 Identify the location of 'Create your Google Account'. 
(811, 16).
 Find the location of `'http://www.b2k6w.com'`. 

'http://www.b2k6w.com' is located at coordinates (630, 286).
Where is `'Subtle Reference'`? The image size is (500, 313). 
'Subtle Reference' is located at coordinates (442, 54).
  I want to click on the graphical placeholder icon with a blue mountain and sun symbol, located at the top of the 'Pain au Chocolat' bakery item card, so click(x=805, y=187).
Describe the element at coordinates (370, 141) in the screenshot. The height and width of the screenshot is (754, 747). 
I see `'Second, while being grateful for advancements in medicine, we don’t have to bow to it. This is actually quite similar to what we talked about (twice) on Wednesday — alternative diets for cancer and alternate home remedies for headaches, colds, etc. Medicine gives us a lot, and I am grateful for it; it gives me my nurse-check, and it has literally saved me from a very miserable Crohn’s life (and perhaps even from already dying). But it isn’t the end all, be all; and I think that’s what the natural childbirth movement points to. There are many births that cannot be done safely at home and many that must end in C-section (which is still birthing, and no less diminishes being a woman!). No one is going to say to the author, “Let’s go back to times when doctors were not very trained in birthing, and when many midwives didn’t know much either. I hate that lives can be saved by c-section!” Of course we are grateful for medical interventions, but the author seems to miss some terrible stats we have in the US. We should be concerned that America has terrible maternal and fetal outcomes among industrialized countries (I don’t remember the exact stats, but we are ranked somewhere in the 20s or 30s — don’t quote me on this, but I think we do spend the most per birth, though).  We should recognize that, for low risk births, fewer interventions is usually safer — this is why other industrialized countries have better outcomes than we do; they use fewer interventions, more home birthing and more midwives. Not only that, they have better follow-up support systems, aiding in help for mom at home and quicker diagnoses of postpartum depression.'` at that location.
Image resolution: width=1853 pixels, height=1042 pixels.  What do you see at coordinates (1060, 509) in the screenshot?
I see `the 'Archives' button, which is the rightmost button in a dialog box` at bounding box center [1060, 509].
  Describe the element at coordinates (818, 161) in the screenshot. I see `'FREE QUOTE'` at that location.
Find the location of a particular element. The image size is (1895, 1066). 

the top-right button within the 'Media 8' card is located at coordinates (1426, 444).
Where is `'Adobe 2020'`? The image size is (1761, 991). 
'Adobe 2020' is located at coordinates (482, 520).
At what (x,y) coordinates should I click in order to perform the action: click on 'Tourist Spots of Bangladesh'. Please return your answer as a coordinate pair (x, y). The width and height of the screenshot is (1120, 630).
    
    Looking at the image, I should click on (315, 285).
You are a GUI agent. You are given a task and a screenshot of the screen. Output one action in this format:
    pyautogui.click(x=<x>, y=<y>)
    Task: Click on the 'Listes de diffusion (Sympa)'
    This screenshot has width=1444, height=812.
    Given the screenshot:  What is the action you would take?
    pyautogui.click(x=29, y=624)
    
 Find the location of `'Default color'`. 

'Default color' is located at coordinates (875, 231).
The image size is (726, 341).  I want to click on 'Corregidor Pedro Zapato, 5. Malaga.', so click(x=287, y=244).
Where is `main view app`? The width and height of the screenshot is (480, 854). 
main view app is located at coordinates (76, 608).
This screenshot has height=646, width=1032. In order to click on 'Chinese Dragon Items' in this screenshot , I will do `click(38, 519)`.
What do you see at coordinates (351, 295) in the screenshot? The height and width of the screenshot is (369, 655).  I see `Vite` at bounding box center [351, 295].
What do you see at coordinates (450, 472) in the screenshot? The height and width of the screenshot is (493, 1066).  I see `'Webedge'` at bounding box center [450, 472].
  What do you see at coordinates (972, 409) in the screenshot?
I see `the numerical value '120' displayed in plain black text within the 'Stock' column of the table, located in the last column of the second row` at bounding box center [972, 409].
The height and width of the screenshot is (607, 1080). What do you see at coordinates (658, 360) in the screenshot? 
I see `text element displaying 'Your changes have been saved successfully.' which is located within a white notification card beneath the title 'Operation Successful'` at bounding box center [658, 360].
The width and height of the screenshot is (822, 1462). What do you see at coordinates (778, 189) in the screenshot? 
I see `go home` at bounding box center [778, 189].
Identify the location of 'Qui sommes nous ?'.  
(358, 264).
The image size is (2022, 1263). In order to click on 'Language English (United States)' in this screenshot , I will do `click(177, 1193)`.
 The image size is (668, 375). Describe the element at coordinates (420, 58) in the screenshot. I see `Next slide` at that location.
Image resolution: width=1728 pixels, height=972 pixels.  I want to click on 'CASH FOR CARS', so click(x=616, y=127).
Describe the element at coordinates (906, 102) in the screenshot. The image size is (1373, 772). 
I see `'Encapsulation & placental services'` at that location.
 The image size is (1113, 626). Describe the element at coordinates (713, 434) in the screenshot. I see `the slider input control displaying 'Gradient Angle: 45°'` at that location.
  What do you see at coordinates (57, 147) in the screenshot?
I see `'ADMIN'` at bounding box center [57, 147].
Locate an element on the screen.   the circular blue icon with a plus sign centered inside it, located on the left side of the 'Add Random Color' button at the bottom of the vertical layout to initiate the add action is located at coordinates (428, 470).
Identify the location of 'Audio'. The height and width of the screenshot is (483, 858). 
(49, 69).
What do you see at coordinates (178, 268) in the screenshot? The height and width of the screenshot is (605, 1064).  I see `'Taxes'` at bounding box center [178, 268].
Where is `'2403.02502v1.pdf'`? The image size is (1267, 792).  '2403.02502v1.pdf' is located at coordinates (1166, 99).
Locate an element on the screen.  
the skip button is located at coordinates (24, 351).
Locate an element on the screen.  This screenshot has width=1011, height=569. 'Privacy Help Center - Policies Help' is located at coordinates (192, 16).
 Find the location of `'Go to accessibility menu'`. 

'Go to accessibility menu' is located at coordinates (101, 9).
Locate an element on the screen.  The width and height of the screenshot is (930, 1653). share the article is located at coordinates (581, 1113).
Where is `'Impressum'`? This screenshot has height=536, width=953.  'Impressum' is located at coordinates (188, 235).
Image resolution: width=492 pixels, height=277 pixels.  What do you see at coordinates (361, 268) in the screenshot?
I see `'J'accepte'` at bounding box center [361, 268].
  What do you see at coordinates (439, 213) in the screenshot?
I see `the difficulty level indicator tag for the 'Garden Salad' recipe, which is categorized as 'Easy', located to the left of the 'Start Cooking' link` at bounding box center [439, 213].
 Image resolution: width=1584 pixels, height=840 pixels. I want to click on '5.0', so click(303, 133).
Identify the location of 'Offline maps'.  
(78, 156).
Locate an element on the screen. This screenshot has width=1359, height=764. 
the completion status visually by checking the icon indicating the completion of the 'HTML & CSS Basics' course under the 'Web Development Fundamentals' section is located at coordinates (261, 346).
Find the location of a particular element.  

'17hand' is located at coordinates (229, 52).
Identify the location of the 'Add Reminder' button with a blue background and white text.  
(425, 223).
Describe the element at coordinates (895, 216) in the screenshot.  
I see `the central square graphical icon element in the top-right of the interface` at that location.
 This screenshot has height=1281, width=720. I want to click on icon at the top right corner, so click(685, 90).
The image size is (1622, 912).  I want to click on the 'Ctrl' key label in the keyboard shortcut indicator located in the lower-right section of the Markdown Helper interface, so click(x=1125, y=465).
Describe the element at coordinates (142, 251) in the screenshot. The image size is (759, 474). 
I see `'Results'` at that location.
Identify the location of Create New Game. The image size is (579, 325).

□ □ □

REQUIREMENT ▸ Can you rewrite all of the data above as a Markdown table with the columns "No." and "Line," giving each line its own numbered row and leaving out blank lines?

EXERCISE OUTPUT ▸
| No. | Line |
|---|---|
| 1 |  Identify the location of 'Create your Google Account'.  |
| 2 | (811, 16). |
| 3 |  Find the location of `'http://www.b2k6w.com'`.  |
| 4 | 'http://www.b2k6w.com' is located at coordinates (630, 286). |
| 5 | Where is `'Subtle Reference'`? The image size is (500, 313).  |
| 6 | 'Subtle Reference' is located at coordinates (442, 54). |
| 7 |   I want to click on the graphical placeholder icon with a blue mountain and sun symbol, located at the top of the 'Pain au Chocolat' bakery item card, so click(x=805, y=187). |
| 8 | Describe the element at coordinates (370, 141) in the screenshot. The height and width of the screenshot is (754, 747).  |
| 9 | I see `'Second, while being grateful for advancements in medicine, we don’t have to bow to it. This is actually quite similar to what we talked about (twice) on Wednesday — alternative diets for cancer and alternate home remedies for headaches, colds, etc. Medicine gives us a lot, and I am grateful for it; it gives me my nurse-check, and it has literally saved me from a very miserable Crohn’s life (and perhaps even from already dying). But it isn’t the end all, be all; and I think that’s what the natural childbirth movement points to. There are many births that cannot be done safely at home and many that must end in C-section (which is still birthing, and no less diminishes being a woman!). No one is going to say to the author, “Let’s go back to times when doctors were not very trained in birthing, and when many midwives didn’t know much either. I hate that lives can be saved by c-section!” Of course we are grateful for medical interventions, but the author seems to miss some terrible stats we have in the US. We should be concerned that America has terrible maternal and fetal outcomes among industrialized countries (I don’t remember the exact stats, but we are ranked somewhere in the 20s or 30s — don’t quote me on this, but I think we do spend the most per birth, though).  We should recognize that, for low risk births, fewer interventions is usually safer — this is why other industrialized countries have better outcomes than we do; they use fewer interventions, more home birthing and more midwives. Not only that, they have better follow-up support systems, aiding in help for mom at home and quicker diagnoses of postpartum depression.'` at that location. |
| 10 | Image resolution: width=1853 pixels, height=1042 pixels.  What do you see at coordinates (1060, 509) in the screenshot? |
| 11 | I see `the 'Archives' button, which is the rightmost button in a dialog box` at bounding box center [1060, 509]. |
| 12 |   Describe the element at coordinates (818, 161) in the screenshot. I see `'FREE QUOTE'` at that location. |
| 13 | Find the location of a particular element. The image size is (1895, 1066).  |
| 14 | the top-right button within the 'Media 8' card is located at coordinates (1426, 444). |
| 15 | Where is `'Adobe 2020'`? The image size is (1761, 991).  |
| 16 | 'Adobe 2020' is located at coordinates (482, 520). |
| 17 | At what (x,y) coordinates should I click in order to perform the action: click on 'Tourist Spots of Bangladesh'. Please return your answer as a coordinate pair (x, y). The width and height of the screenshot is (1120, 630). |
| 18 |     Looking at the image, I should click on (315, 285). |
| 19 | You are a GUI agent. You are given a task and a screenshot of the screen. Output one action in this format: |
| 20 |     pyautogui.click(x=<x>, y=<y>) |
| 21 |     Task: Click on the 'Listes de diffusion (Sympa)' |
| 22 |     This screenshot has width=1444, height=812. |
| 23 |     Given the screenshot:  What is the action you would take? |
| 24 |     pyautogui.click(x=29, y=624) |
| 25 |  Find the location of `'Default color'`.  |
| 26 | 'Default color' is located at coordinates (875, 231). |
| 27 | The image size is (726, 341).  I want to click on 'Corregidor Pedro Zapato, 5. Malaga.', so click(x=287, y=244). |
| 28 | Where is `main view app`? The width and height of the screenshot is (480, 854).  |
| 29 | main view app is located at coordinates (76, 608). |
| 30 | This screenshot has height=646, width=1032. In order to click on 'Chinese Dragon Items' in this screenshot , I will do `click(38, 519)`. |
| 31 | What do you see at coordinates (351, 295) in the screenshot? The height and width of the screenshot is (369, 655).  I see `Vite` at bounding box center [351, 295]. |
| 32 | What do you see at coordinates (450, 472) in the screenshot? The height and width of the screenshot is (493, 1066).  I see `'Webedge'` at bounding box center [450, 472]. |
| 33 |   What do you see at coordinates (972, 409) in the screenshot? |
| 34 | I see `the numerical value '120' displayed in plain black text within the 'Stock' column of the table, located in the last column of the second row` at bounding box center [972, 409]. |
| 35 | The height and width of the screenshot is (607, 1080). What do you see at coordinates (658, 360) in the screenshot?  |
| 36 | I see `text element displaying 'Your changes have been saved successfully.' which is located within a white notification card beneath the title 'Operation Successful'` at bounding box center [658, 360]. |
| 37 | The width and height of the screenshot is (822, 1462). What do you see at coordinates (778, 189) in the screenshot?  |
| 38 | I see `go home` at bounding box center [778, 189]. |
| 39 | Identify the location of 'Qui sommes nous ?'.   |
| 40 | (358, 264). |
| 41 | The image size is (2022, 1263). In order to click on 'Language English (United States)' in this screenshot , I will do `click(177, 1193)`. |
| 42 |  The image size is (668, 375). Describe the element at coordinates (420, 58) in the screenshot. I see `Next slide` at that location. |
| 43 | Image resolution: width=1728 pixels, height=972 pixels.  I want to click on 'CASH FOR CARS', so click(x=616, y=127). |
| 44 | Describe the element at coordinates (906, 102) in the screenshot. The image size is (1373, 772).  |
| 45 | I see `'Encapsulation & placental services'` at that location. |
| 46 |  The image size is (1113, 626). Describe the element at coordinates (713, 434) in the screenshot. I see `the slider input control displaying 'Gradient Angle: 45°'` at that location. |
| 47 |   What do you see at coordinates (57, 147) in the screenshot? |
| 48 | I see `'ADMIN'` at bounding box center [57, 147]. |
| 49 | Locate an element on the screen.   the circular blue icon with a plus sign centered inside it, located on the left side of the 'Add Random Color' button at the bottom of the vertical layout to initiate the add action is located at coordinates (428, 470). |
| 50 | Identify the location of 'Audio'. The height and width of the screenshot is (483, 858).  |
| 51 | (49, 69). |
| 52 | What do you see at coordinates (178, 268) in the screenshot? The height and width of the screenshot is (605, 1064).  I see `'Taxes'` at bounding box center [178, 268]. |
| 53 | Where is `'2403.02502v1.pdf'`? The image size is (1267, 792).  '2403.02502v1.pdf' is located at coordinates (1166, 99). |
| 54 | Locate an element on the screen.   |
| 55 | the skip button is located at coordinates (24, 351). |
| 56 | Locate an element on the screen.  This screenshot has width=1011, height=569. 'Privacy Help Center - Policies Help' is located at coordinates (192, 16). |
| 57 |  Find the location of `'Go to accessibility menu'`.  |
| 58 | 'Go to accessibility menu' is located at coordinates (101, 9). |
| 59 | Locate an element on the screen.  The width and height of the screenshot is (930, 1653). share the article is located at coordinates (581, 1113). |
| 60 | Where is `'Impressum'`? This screenshot has height=536, width=953.  'Impressum' is located at coordinates (188, 235). |
| 61 | Image resolution: width=492 pixels, height=277 pixels.  What do you see at coordinates (361, 268) in the screenshot? |
| 62 | I see `'J'accepte'` at bounding box center [361, 268]. |
| 63 |   What do you see at coordinates (439, 213) in the screenshot? |
| 64 | I see `the difficulty level indicator tag for the 'Garden Salad' recipe, which is categorized as 'Easy', located to the left of the 'Start Cooking' link` at bounding box center [439, 213]. |
| 65 |  Image resolution: width=1584 pixels, height=840 pixels. I want to click on '5.0', so click(303, 133). |
| 66 | Identify the location of 'Offline maps'.   |
| 67 | (78, 156). |
| 68 | Locate an element on the screen. This screenshot has width=1359, height=764.  |
| 69 | the completion status visually by checking the icon indicating the completion of the 'HTML & CSS Basics' course under the 'Web Development Fundamentals' section is located at coordinates (261, 346). |
| 70 | Find the location of a particular element.   |
| 71 | '17hand' is located at coordinates (229, 52). |
| 72 | Identify the location of the 'Add Reminder' button with a blue background and white text.   |
| 73 | (425, 223). |
| 74 | Describe the element at coordinates (895, 216) in the screenshot.   |
| 75 | I see `the central square graphical icon element in the top-right of the interface` at that location. |
| 76 |  This screenshot has height=1281, width=720. I want to click on icon at the top right corner, so click(685, 90). |
| 77 | The image size is (1622, 912).  I want to click on the 'Ctrl' key label in the keyboard shortcut indicator located in the lower-right section of the Markdown Helper interface, so click(x=1125, y=465). |
| 78 | Describe the element at coordinates (142, 251) in the screenshot. The image size is (759, 474).  |
| 79 | I see `'Results'` at that location. |
| 80 | Identify the location of Create New Game. The image size is (579, 325). |